Es difícil para mí describir la rabia que sentí cuando abrí un periódico el martes pasado y vi el artículo principal de “The Tennessean”: “Los vacunados pierden el acceso al tratamiento”, decía el titular.
“El gobierno del estado de Tennessee ahora recomienda que a casi todos los residentes vacunados se les niegue el acceso al tratamiento con anticuerpos monoclonales en un nuevo esfuerzo por preservar un suministro limitado de medicamentos de anticuerpos para aquellos que siguen siendo más vulnerables al virus, en gran parte, por su propia elección”, escribió el reportero Brett Kelman.
Como cuestión de política pública, esta recomendación tiene sentido. Este tratamiento experimental es escaso y se necesitan todas las dosis para las personas que tienen más probabilidades de morir a causa de la infección. Entre esos pacientes, se encuentran los inmunodeprimidos, cuya afección limita la eficacia de las vacunas, y los no vacunados, cuya afección es más difícil de explicar.
Se ha gastado mucha tinta y muchos píxeles en un esfuerzo por analizar las posibles razones por las que la gente rechaza su mejor oportunidad de sobrevivir a un virus que ya ha matado a 680.000 estadounidenses y ha dejado a un número incontable de otros con debilidades persistentes.
No me sorprende la cantidad de personas aquí que odian al gobierno federal lo suficiente como para renunciar a una vacuna que casi con certeza evitaría que mueran de una enfermedad que se propaga como la pólvora en comunidades no vacunadas.

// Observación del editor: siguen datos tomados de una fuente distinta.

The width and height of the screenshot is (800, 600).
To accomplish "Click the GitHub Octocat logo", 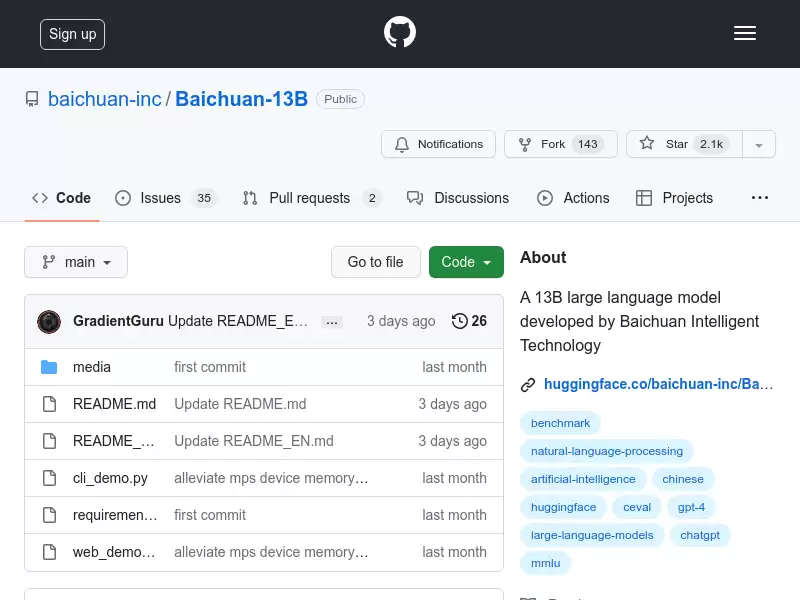I will tap(399, 32).
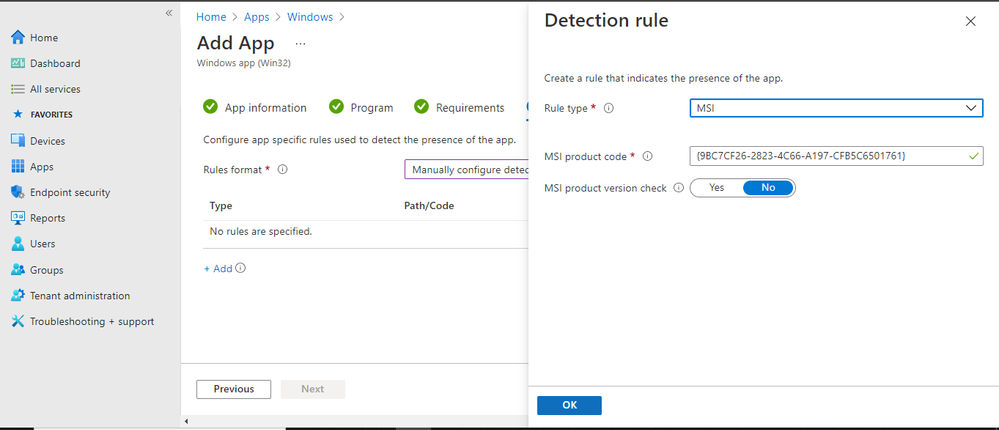Click the Home icon in sidebar
Viewport: 999px width, 430px height.
point(17,38)
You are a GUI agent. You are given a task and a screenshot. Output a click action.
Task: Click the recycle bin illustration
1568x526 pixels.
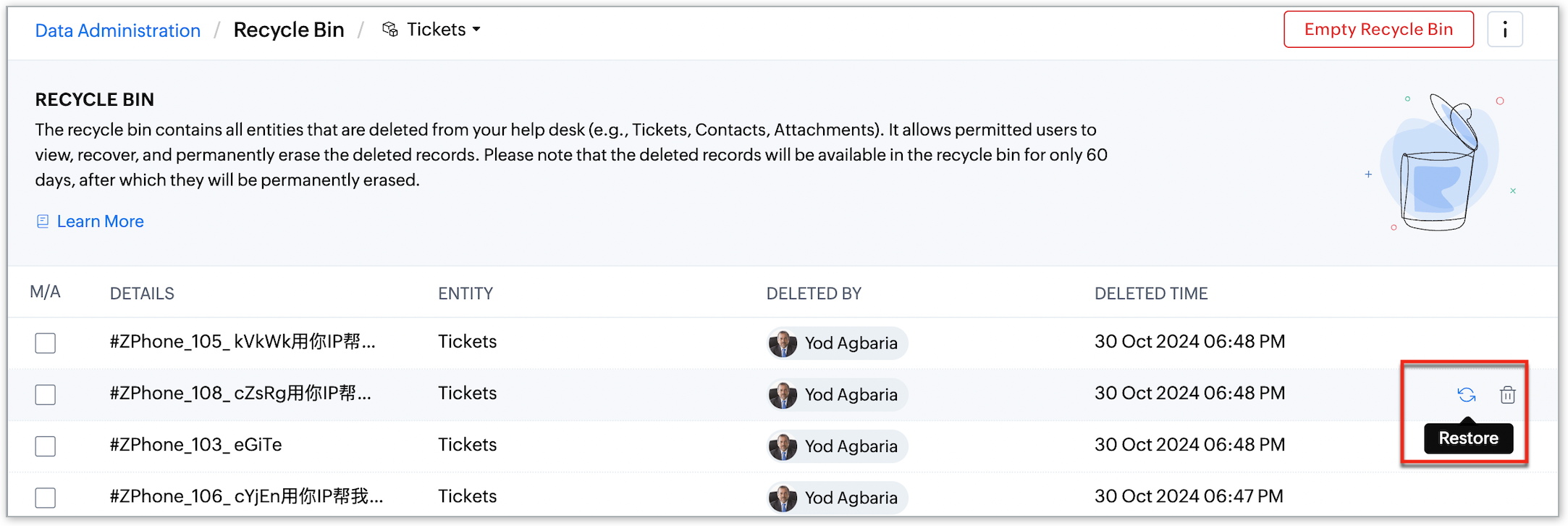coord(1437,163)
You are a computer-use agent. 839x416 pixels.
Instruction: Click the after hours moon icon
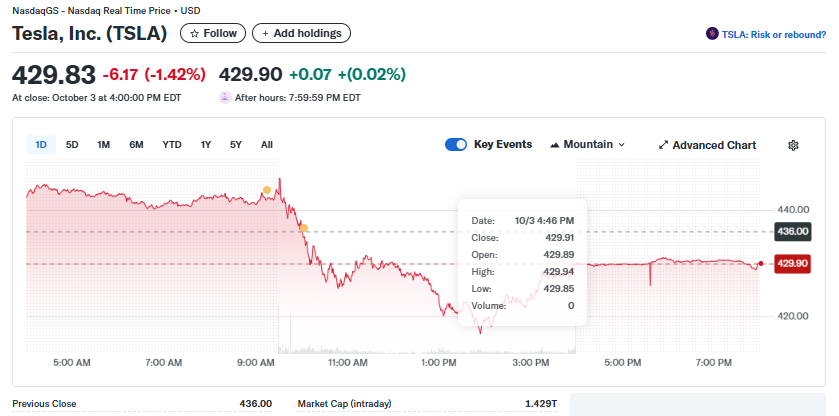[x=225, y=98]
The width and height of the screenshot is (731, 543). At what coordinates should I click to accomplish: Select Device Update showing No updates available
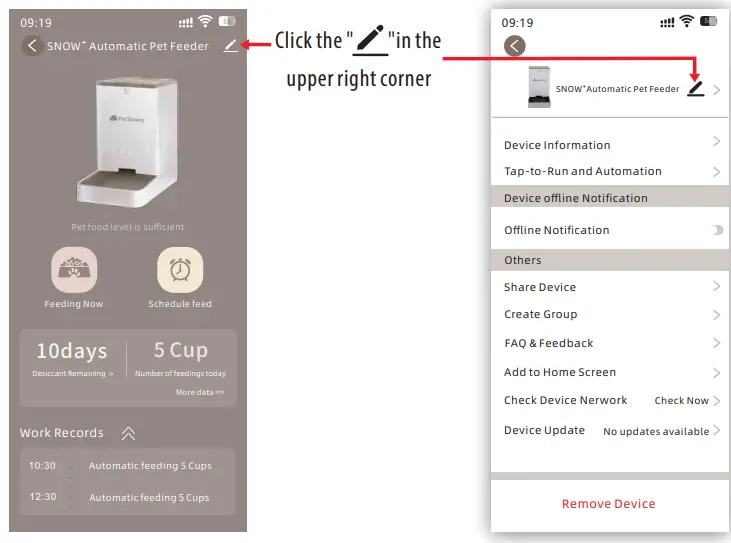pos(612,431)
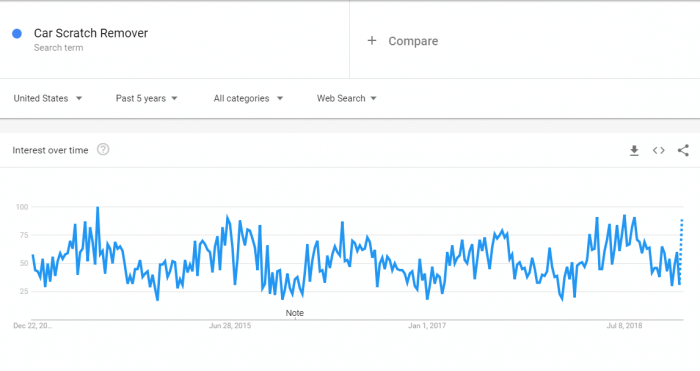
Task: Edit the Car Scratch Remover search term
Action: [91, 33]
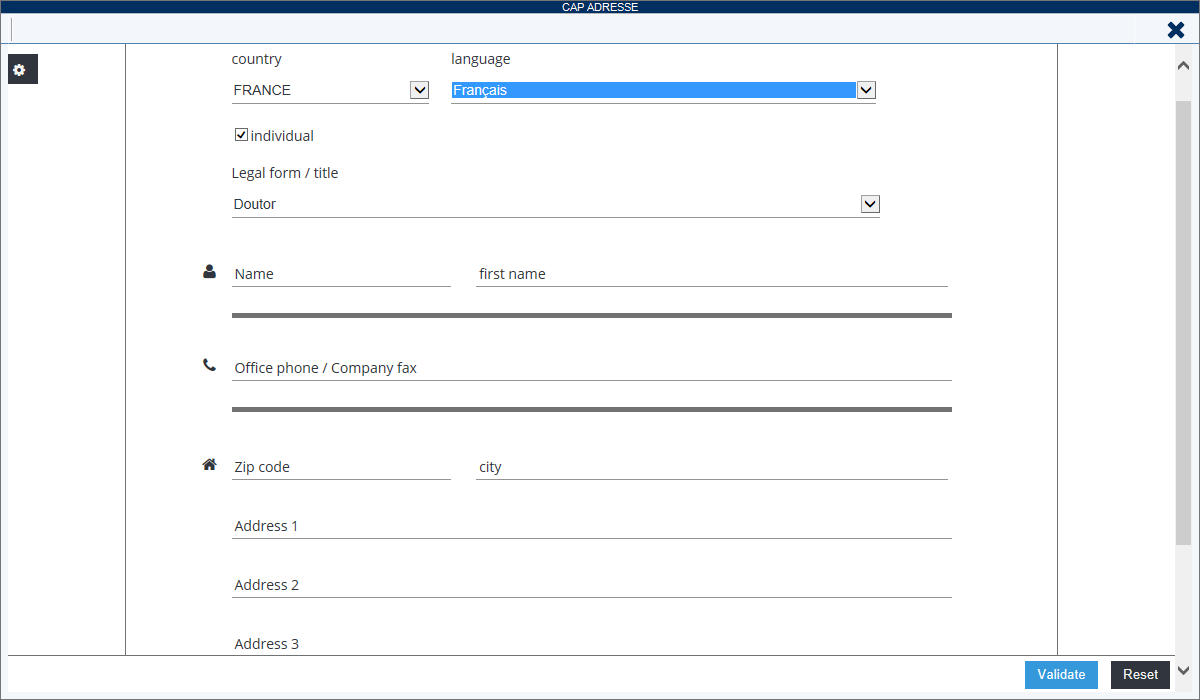Open the language dropdown

[866, 90]
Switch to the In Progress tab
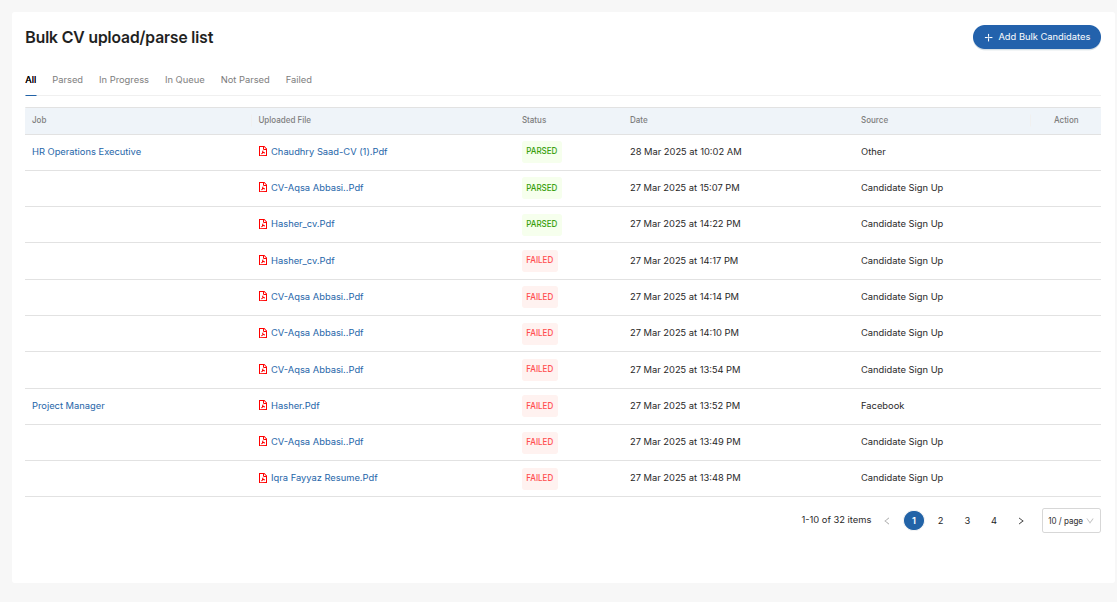This screenshot has height=602, width=1117. pyautogui.click(x=124, y=80)
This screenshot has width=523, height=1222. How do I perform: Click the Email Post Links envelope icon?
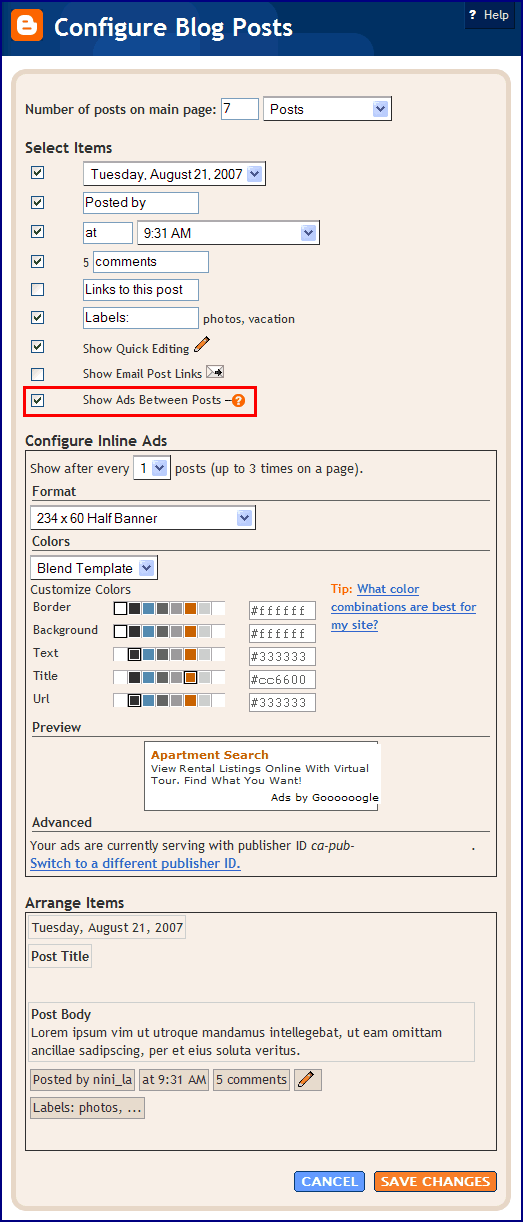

Pero en lugar de culpar a los que no están vacunados, culpo a los políticos de dicho estado por moderar la verdad sobre la seguridad y eficacia de esta vacuna.
Culpo a los pastores y otros líderes comunitarios por no enseñar a sus miembros sobre la necesidad de proteger a los vulnerables mediante la vacunación generalizada de los sanos.
Sobre todo, culpo a los expertos de derecha y a las empresas de medios de comunicación por promulgar nociones descabelladas de libertad y una sospecha infundada de la ciencia.
Siempre he sentido más preocupación que rabia por los no vacunados. La gente comete errores. A veces confían en “líderes” que resultan ser charlatanes y sinvergüenzas. Pero cuanto más dura esta pandemia, más siento la furia subiendo por mi garganta como bilis. Me estoy enojando cada vez más por la ignorancia y la arrogancia que hacen que las cosas sean innecesariamente más difíciles y mucho más peligrosas para el resto de nosotros.
Incluso mientras la variante Delta del coronavirus asola el sur, demasiadas personas repiten obstinadamente las mentiras que les han dicho durante meses. Como resultado, no solo aquí, sino en todo el país, otros están muriendo de enfermedades tratables que no son el COVID-19; todo por falta de espacio en los hospitales para tratarlas.
Esto no es nada nuevo. Con las enfermedades transmisibles, siempre se ha dado el caso de que las elecciones de una persona pueden afectar la salud de otras. Lo nuevo de esta enfermedad contagiosa en particular es la rapidez con la que nuestros científicos y profesionales médicos han encontrado formas de ayudarnos a mantenernos seguros. Y cada una de esas formas ha sido socavada por las mismas personas que ahora dificultan o imposibilitan que otros obtengan la atención que necesitan.
Pero tampoco es nuevo el campo de la ética médica, que requiere que los trabajadores de la salud brinden un tratamiento calificado y compasivo incluso a los pacientes que posiblemente traen consigo sus problemas. Bajo esa lógica, los pacientes con cáncer de pulmón no son rechazados en la puerta del hospital, incluso si son fumadores de tres paquetes al día, y, por ende, los pacientes con COVID-19 no deberían ser rechazados porque hayan rechazado una vacuna.
Sé que es lo correcto que deben hacer los hospitales. Pero no importa cuán ético sea, nunca se sentirá justo.